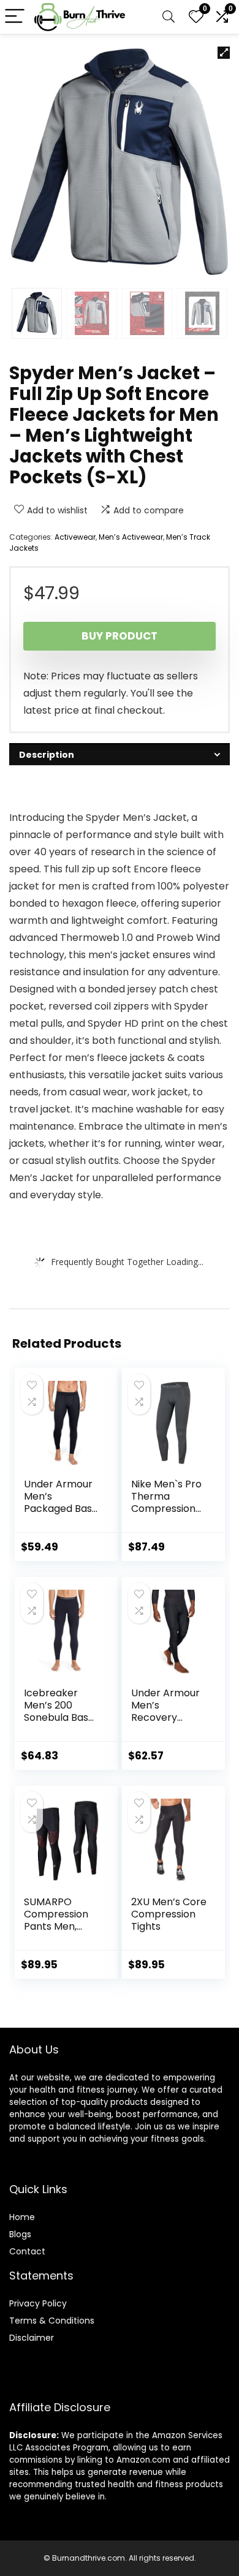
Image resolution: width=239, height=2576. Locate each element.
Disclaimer (31, 2338)
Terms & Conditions (51, 2320)
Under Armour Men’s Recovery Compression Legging (165, 1717)
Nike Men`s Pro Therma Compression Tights (166, 1502)
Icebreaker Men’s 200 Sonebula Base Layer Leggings (59, 1711)
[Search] (168, 17)
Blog (18, 2234)
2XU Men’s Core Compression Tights (169, 1914)
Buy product (119, 636)
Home (22, 2217)
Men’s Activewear (131, 537)
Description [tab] (46, 755)
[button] (224, 53)
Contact (27, 2251)
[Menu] (14, 17)
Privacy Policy (38, 2303)
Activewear (75, 537)
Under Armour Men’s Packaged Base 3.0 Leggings (61, 1502)
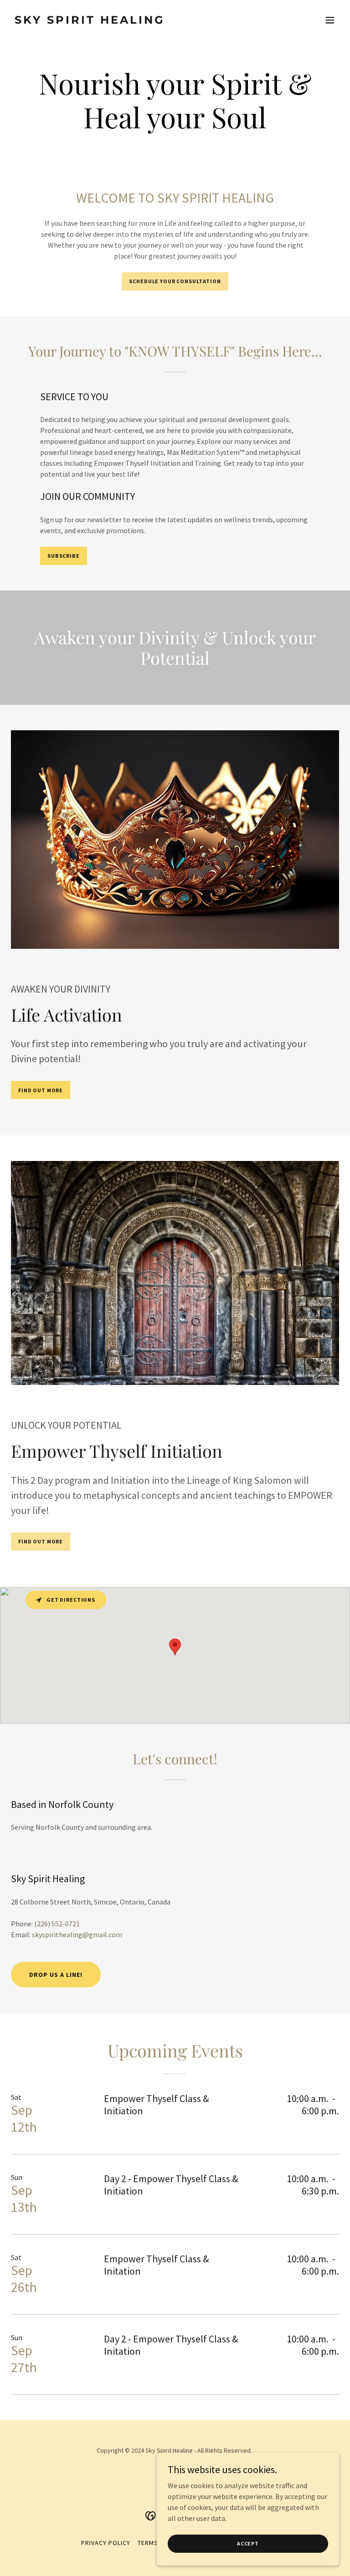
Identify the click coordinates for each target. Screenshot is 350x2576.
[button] (330, 20)
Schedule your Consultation (175, 281)
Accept (248, 2543)
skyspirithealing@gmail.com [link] (77, 1934)
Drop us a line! (55, 1974)
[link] (90, 20)
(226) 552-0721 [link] (57, 1923)
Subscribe (63, 555)
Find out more (40, 1090)
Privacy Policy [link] (105, 2543)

> [Task description]:
Reproduce the lines word for word, starting at the one holding "[button] (330, 20)" and ending at the final line of the material above.

> [Completed exercise]:
[button] (330, 20)
Schedule your Consultation (175, 281)
Accept (248, 2543)
skyspirithealing@gmail.com [link] (77, 1934)
Drop us a line! (55, 1974)
[link] (90, 20)
(226) 552-0721 [link] (57, 1923)
Subscribe (63, 555)
Find out more (40, 1090)
Privacy Policy [link] (105, 2543)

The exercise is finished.